STATED PROBLEM:
Rewrite the listing below, swapping "screenshot" for "screen capture" everywhere it occurs and leaving every other word unchanged. Leave the pictures out of your version.

Start of THE DATA

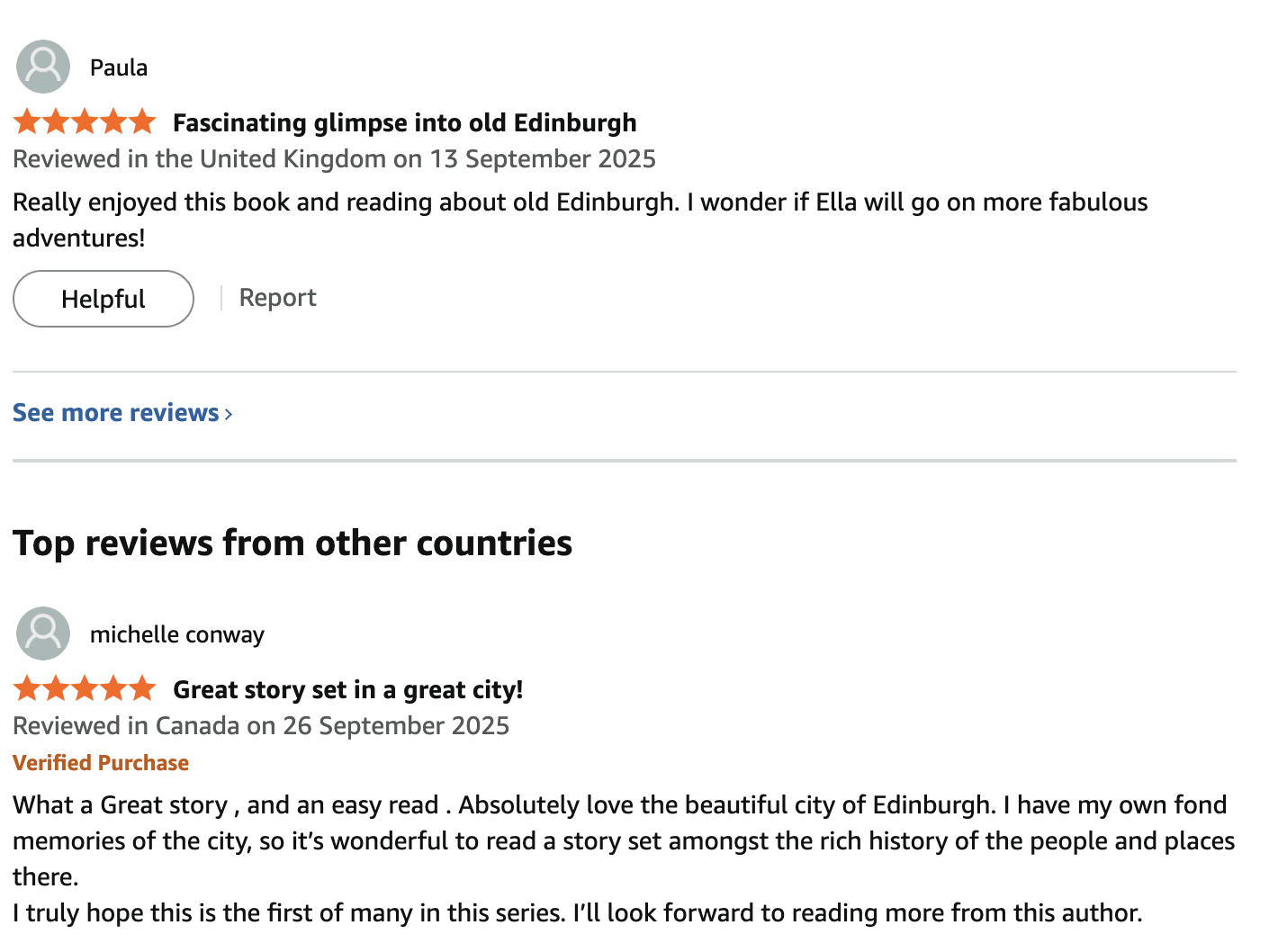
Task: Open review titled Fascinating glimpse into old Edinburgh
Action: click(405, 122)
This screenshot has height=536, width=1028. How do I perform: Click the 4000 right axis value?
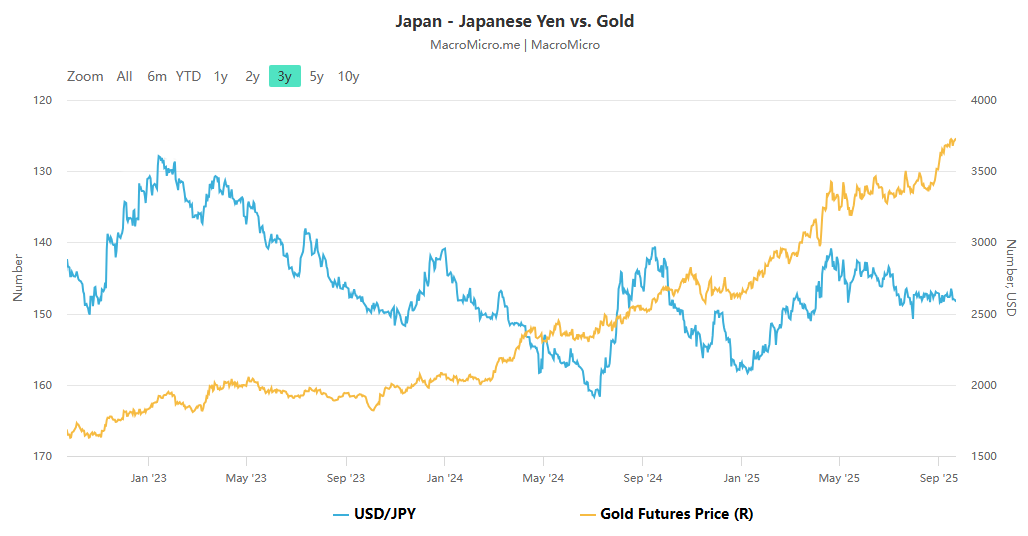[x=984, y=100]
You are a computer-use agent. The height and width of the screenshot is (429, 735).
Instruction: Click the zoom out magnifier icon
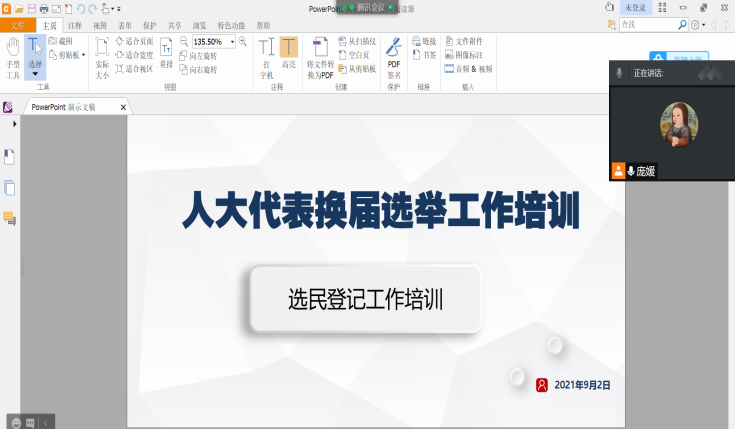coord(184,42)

End of THE DATA

REPLY:
Task: Open review titled Fascinating glimpse into old Edinburgh
Action: click(405, 122)
This screen capture has height=536, width=1028. How do I perform: Click the 4000 right axis value?
[x=984, y=100]
You are a computer-use agent. The height and width of the screen capture is (429, 735).
Instruction: Click the zoom out magnifier icon
coord(184,42)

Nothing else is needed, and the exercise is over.